Corsica passed into Etruscan hands, while Carthage retained Sardinia. Carthage would fight two more major naval battles with Massalia, losing both, but still managing to close the Strait of Gibraltar to Greek shipping and thus containing the Greek expansion in Spain by 480 BC. Attempts by Etruscans to conquer Greek areas in Southern Italy would be opposed by the Greek city of Cumae. They would defeat an Etruscan invasion in 524 BC. Carthage would defeat the attempt of Spartan prince Dorieus to colonize North Africa (c. 513 BC) and Western Sicily (c. 510 BC). While Carthage was busy in Sardinia after 509 BC dealing with a native uprising, the Greek city of Syracuse under Gelon, allied with the Greek city of Agrigentum under Theron to challenge the Carthaginians in Sicily.

That set the stage for the Sicilian Wars (480–307 BC) between Carthage and the Greeks. According to Herodotus, it was only after the battle that Phocaeans moved to Italy where they founded Elea.
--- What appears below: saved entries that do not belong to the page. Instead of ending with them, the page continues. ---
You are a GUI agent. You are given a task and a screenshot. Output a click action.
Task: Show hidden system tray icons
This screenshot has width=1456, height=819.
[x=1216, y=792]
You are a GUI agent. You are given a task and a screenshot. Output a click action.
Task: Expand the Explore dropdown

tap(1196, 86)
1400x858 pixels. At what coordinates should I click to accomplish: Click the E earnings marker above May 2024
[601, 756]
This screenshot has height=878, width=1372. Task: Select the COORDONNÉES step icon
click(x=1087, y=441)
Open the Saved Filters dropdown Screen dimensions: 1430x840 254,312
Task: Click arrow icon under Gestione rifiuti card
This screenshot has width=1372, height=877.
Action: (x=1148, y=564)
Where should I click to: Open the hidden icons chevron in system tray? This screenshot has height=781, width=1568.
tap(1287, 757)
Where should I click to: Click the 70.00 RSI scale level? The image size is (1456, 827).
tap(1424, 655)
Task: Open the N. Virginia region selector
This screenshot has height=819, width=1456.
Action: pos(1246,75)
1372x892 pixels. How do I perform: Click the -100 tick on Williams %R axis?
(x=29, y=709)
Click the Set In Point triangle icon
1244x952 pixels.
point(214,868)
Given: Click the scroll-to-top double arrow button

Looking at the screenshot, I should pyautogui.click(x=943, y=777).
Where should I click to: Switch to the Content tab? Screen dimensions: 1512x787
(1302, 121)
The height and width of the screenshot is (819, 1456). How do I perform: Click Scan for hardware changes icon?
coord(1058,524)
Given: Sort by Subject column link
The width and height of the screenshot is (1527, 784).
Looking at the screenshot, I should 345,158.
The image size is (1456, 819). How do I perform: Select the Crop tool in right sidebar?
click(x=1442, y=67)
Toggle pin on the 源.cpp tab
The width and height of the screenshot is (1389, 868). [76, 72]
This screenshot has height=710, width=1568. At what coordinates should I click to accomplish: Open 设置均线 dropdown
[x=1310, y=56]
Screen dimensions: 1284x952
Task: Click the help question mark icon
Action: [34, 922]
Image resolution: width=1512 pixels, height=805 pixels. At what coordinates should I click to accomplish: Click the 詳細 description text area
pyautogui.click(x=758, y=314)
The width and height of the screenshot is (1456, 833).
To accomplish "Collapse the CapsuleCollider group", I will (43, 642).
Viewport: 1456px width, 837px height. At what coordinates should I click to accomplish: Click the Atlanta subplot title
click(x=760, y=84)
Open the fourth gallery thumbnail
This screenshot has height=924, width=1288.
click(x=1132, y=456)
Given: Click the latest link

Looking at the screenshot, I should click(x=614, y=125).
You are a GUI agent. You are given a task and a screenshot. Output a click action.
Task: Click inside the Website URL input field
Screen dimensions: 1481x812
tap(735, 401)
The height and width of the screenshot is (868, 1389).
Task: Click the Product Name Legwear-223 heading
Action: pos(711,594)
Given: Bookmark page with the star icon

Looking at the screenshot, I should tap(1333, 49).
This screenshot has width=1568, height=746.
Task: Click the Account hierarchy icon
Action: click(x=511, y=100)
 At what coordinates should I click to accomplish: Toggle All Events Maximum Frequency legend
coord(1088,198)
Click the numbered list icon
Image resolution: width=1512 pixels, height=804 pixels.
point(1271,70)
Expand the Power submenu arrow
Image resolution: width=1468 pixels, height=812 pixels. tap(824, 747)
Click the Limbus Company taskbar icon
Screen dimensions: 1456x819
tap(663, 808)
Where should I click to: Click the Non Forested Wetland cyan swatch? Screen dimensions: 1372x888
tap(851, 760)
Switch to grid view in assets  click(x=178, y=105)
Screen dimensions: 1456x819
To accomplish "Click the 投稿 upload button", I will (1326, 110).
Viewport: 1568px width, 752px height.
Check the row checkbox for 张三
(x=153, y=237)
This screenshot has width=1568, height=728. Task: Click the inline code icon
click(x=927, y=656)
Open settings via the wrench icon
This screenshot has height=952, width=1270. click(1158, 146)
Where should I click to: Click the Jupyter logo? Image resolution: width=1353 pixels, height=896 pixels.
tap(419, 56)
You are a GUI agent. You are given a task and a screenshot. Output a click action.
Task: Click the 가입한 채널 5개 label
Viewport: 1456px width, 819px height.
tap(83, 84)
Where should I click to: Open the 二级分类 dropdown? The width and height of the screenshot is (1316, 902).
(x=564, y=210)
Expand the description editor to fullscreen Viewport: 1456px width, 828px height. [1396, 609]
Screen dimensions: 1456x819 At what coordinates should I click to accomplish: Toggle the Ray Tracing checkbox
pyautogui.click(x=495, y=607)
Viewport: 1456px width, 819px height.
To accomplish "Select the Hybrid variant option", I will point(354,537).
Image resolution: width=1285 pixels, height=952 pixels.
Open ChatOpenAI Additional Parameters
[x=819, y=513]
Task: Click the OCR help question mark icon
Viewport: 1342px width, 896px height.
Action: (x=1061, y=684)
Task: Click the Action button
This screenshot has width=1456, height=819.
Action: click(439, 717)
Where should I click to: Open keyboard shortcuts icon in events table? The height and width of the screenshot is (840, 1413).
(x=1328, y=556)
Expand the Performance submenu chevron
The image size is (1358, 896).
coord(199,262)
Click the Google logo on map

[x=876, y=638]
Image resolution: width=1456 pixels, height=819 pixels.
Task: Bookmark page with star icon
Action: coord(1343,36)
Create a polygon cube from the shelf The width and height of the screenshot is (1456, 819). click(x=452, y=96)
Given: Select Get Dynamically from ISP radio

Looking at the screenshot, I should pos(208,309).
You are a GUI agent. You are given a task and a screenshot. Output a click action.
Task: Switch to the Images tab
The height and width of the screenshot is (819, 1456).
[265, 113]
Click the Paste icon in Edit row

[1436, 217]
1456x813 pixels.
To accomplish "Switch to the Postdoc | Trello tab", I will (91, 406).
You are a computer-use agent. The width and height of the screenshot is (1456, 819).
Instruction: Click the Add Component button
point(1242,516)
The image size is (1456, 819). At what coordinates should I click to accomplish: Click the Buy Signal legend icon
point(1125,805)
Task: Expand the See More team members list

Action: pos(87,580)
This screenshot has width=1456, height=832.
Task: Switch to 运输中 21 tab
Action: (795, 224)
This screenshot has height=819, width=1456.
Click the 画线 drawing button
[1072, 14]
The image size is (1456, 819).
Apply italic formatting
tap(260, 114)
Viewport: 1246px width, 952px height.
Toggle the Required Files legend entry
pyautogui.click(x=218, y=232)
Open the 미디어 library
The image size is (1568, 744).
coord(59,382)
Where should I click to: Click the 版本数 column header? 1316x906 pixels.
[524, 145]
Some authors consider that the Greek defeat and consequent lack of Greek traders in the Gibraltar Strait led to the collapse of the Tartessian civilization in Southern Spain, while the Punic presence remained undisturbed. The uncontested, and more lucrative, river trade with the interior of Gaul became the focal point of the Greek cities of modern southern France, such as Massalia (modern Marseille).